• _Work to be completed_
Skip every picture, and output exactly the lines starting at the one with "Where should I" and running through the last line of the material below.

• _Data extracts_
▬▬▬▬▬▬▬▬▬▬
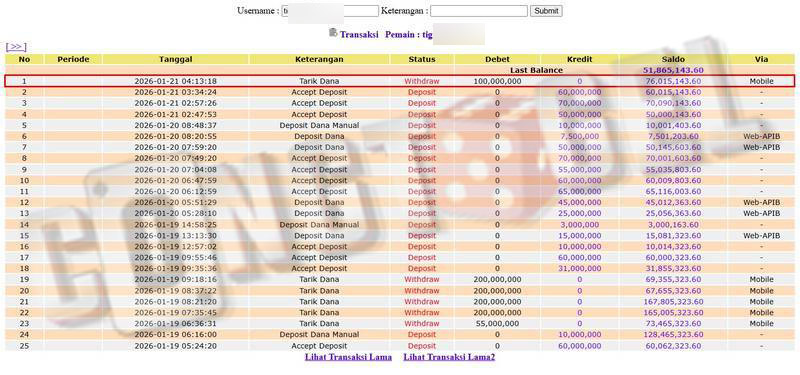Image resolution: width=800 pixels, height=375 pixels.
Task: Click the Status column header
Action: click(x=422, y=59)
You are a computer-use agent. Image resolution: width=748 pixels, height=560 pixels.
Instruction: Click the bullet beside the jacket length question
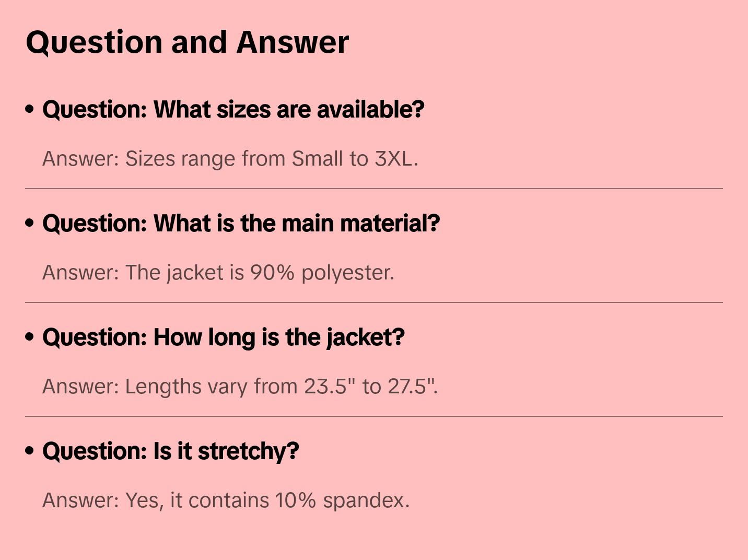(x=30, y=337)
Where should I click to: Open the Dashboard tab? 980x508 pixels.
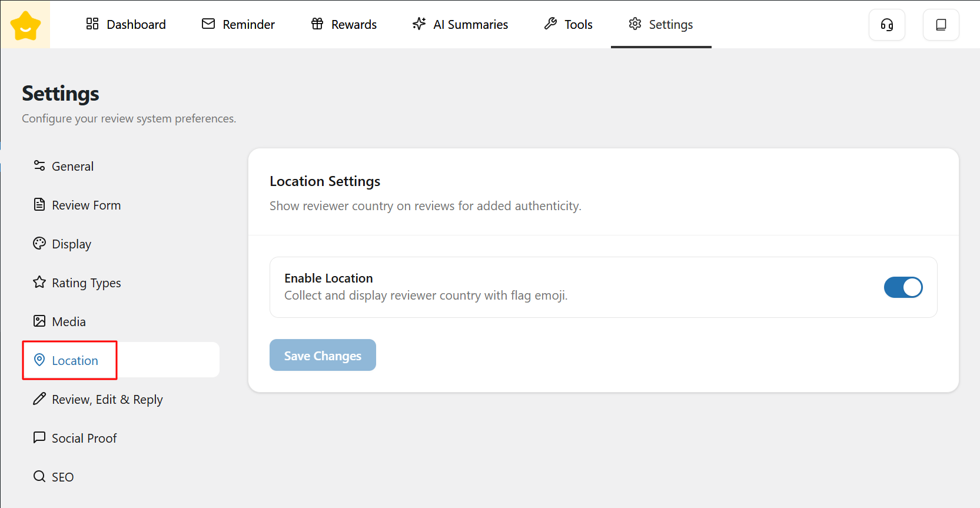pos(126,25)
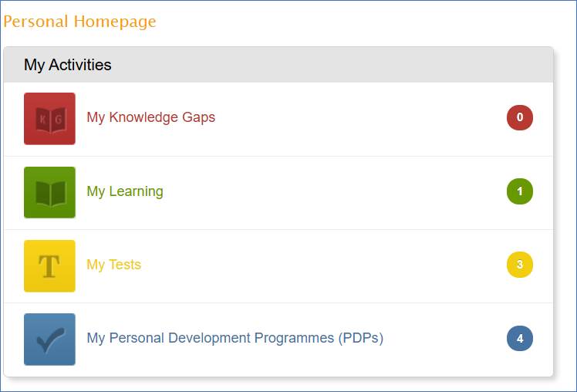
▬▬▬▬▬▬▬▬▬▬
• _Exercise answer_
Where should I click to: Open the Dashboard tab? 980x508 pixels.
pos(126,25)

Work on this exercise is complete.